What the task requires — Below is a listing from which only part is wanted; return exactly the lines from the one with "You are a GUI" up to and including the one with "Given: Align text to the right".

Supplied records —
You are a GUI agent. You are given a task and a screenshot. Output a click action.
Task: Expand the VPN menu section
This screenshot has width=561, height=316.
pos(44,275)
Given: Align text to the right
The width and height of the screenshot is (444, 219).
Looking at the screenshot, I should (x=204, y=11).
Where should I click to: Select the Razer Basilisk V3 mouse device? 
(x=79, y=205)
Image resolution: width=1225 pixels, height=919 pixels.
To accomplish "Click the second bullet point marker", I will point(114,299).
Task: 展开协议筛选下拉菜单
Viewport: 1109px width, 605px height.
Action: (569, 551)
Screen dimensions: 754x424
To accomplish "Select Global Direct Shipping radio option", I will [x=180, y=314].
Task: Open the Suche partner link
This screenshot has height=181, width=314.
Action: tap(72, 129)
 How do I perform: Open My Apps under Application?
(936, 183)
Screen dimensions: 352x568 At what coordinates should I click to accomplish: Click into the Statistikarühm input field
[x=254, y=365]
==
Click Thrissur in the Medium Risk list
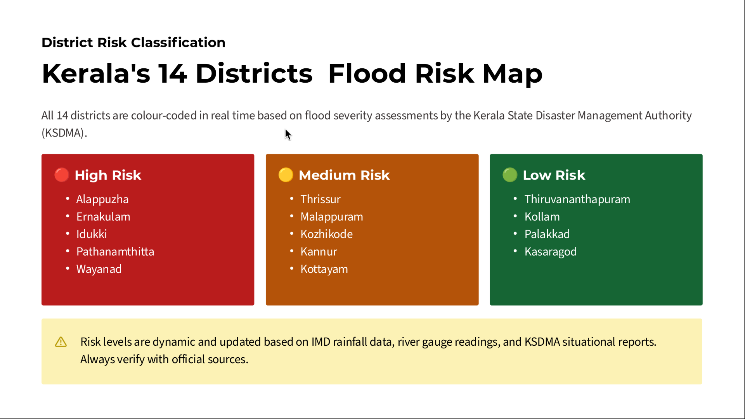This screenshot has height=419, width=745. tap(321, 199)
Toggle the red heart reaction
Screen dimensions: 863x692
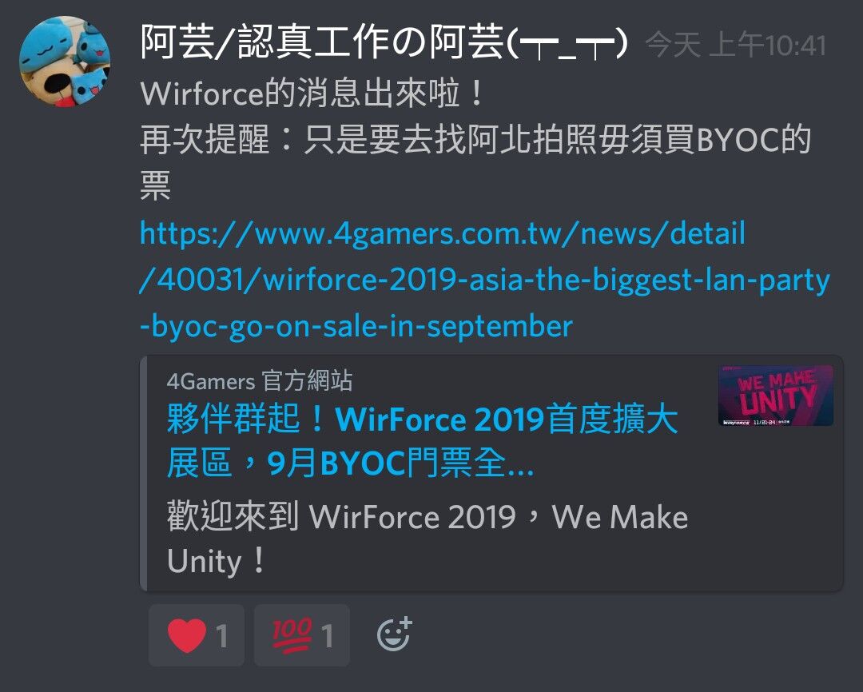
...
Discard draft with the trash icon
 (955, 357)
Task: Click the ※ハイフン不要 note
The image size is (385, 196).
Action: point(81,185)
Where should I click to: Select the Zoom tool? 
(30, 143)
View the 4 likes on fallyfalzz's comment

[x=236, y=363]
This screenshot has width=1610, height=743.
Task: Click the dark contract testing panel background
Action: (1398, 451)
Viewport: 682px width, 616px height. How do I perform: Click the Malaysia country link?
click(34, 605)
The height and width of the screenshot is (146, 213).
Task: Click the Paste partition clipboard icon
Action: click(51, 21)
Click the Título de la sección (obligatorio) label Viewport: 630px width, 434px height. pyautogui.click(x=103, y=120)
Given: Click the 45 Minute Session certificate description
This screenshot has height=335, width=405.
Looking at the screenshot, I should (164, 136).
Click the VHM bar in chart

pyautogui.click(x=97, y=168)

Task response —
You are a GUI agent. You are given a task and a screenshot. Output a click action.
Task: Expand the VPN menu section
This screenshot has width=561, height=316.
pos(44,275)
Given: Align text to the right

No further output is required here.